• _What to produce_
Please pull out every row below that contains the word "width" and copy each one in full.

• _Material for this exercise_
____________

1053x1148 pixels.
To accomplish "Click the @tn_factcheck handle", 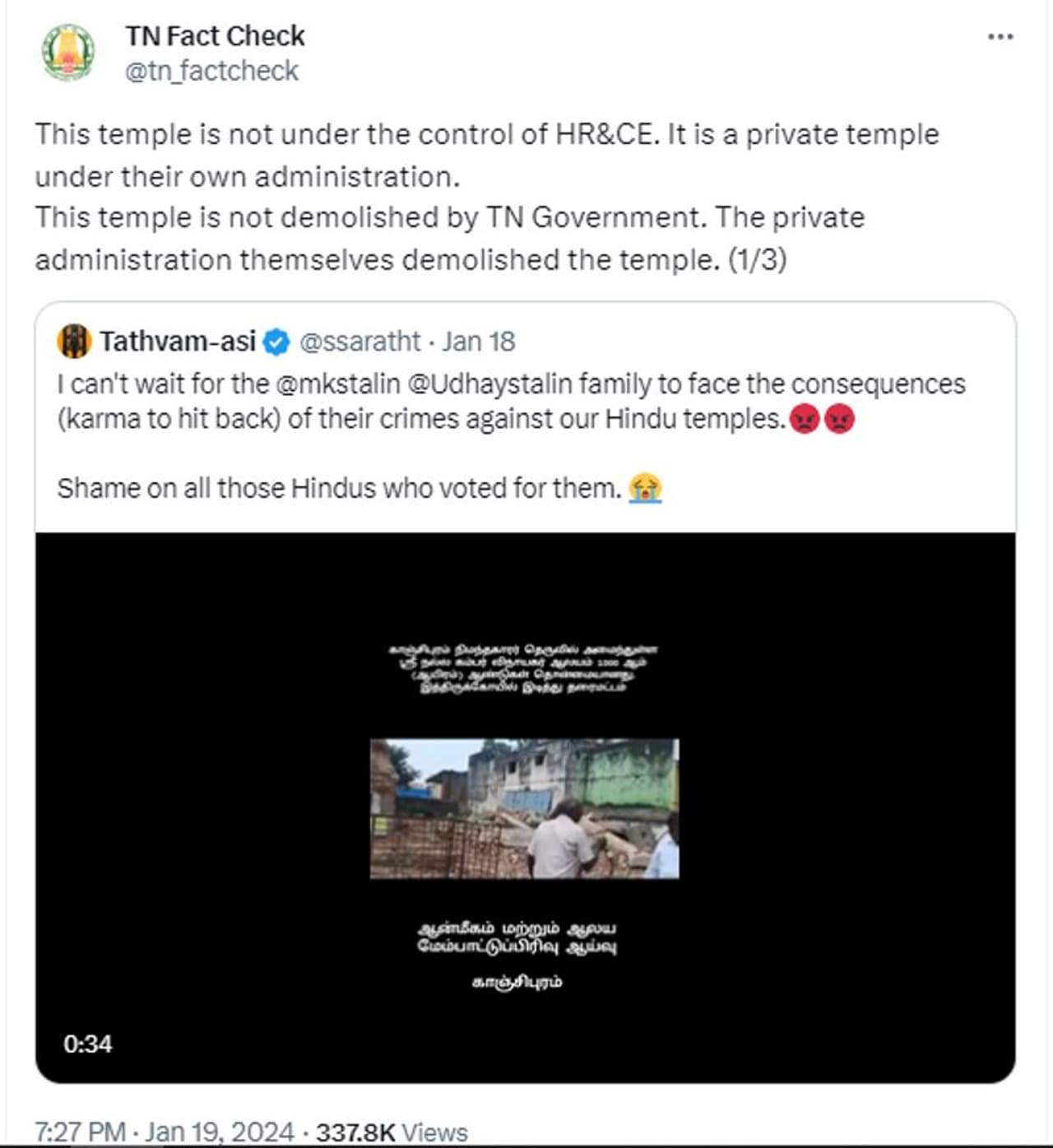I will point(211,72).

____________

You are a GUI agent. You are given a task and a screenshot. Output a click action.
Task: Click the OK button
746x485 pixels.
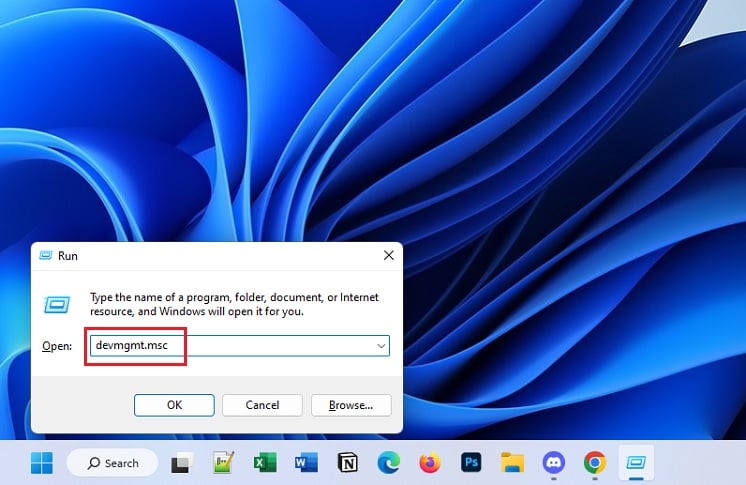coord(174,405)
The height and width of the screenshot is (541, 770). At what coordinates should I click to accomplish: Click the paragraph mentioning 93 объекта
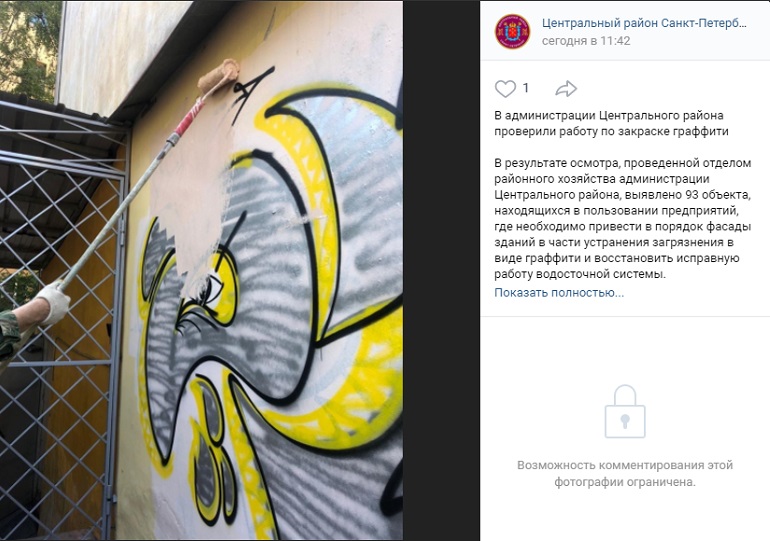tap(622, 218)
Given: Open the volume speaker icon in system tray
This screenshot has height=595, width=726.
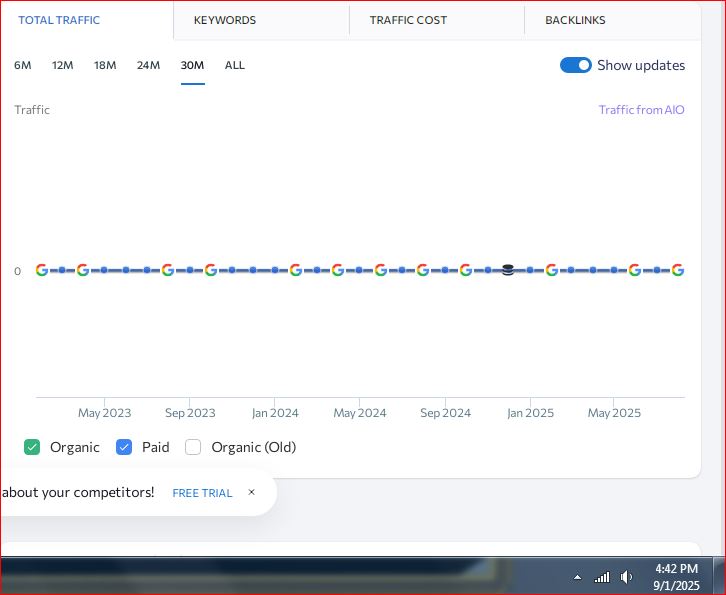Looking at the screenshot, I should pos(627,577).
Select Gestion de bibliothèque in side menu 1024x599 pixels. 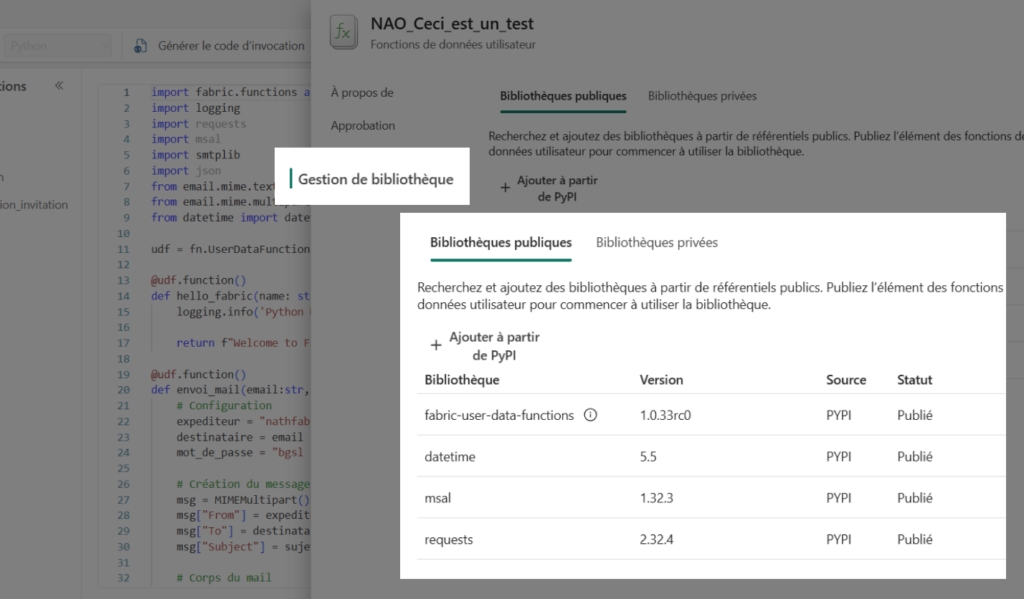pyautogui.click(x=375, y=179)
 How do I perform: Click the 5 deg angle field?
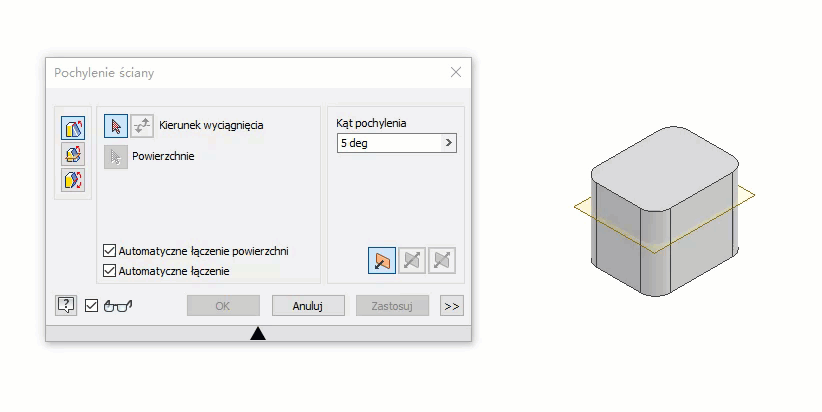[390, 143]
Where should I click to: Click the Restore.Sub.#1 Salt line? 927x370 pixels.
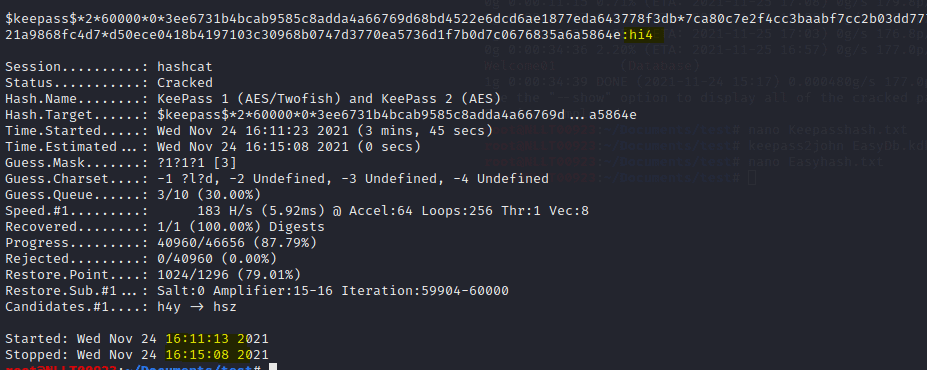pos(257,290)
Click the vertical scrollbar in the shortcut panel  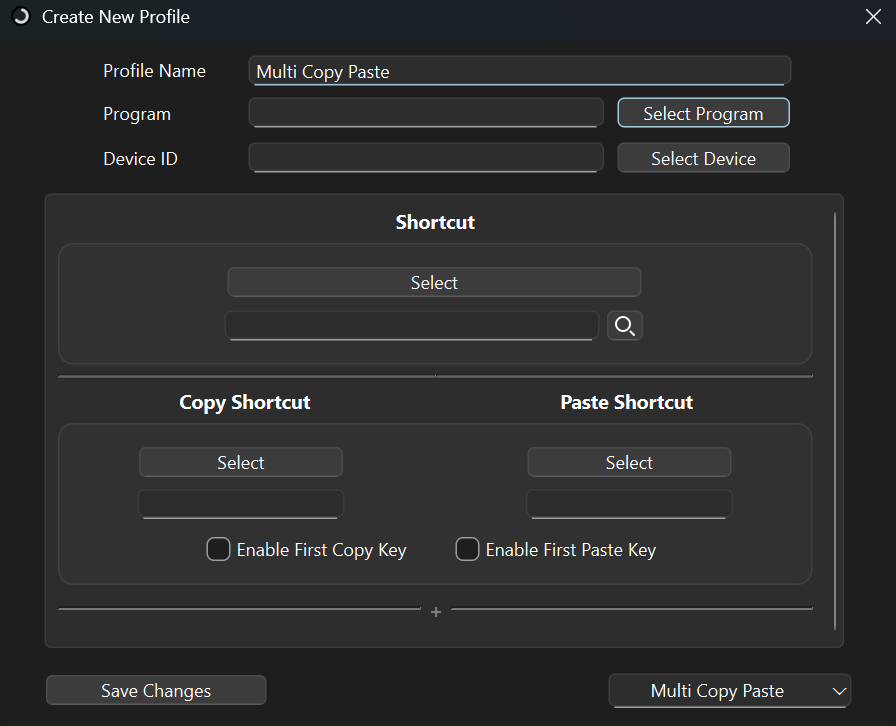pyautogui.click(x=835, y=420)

____________

• _Exercise response_
The height and width of the screenshot is (541, 770). At what coordinates should I click to accomplish: Click the paragraph mentioning 93 объекта
This screenshot has height=595, width=726.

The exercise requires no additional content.